TASK STATEMENT: Reproduce the listing verbatim, beginning with the line that contains "Open SSH settings in sidebar" and continuing through the line that contains "[x=120, y=428]", both included. Omit the pictures from your reproduction.

PROVIDED MATERIAL:
>>>>

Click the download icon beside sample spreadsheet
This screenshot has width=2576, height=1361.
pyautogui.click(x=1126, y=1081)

<<<<
>>>>

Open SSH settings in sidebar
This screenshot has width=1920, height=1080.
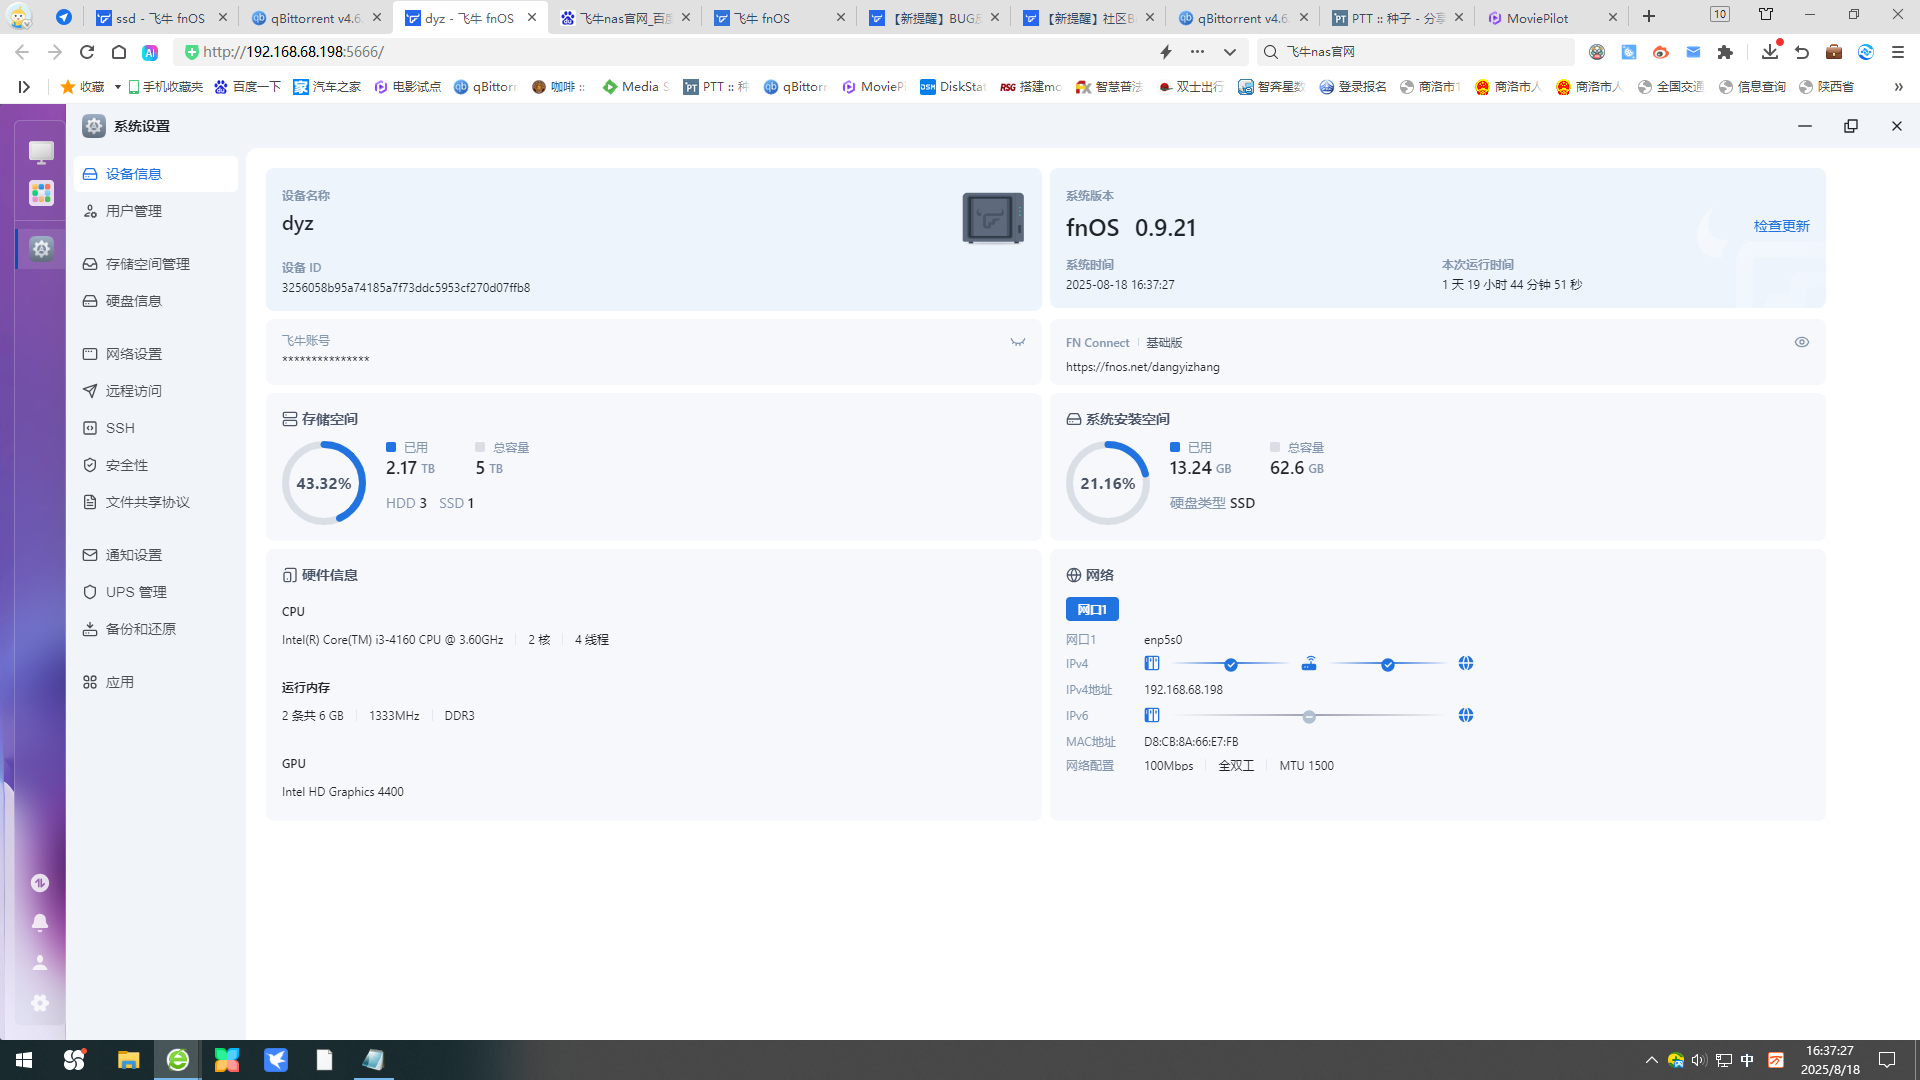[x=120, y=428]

<<<<

EXERCISE RESULT:
Open SSH settings in sidebar
This screenshot has width=1920, height=1080.
[x=120, y=428]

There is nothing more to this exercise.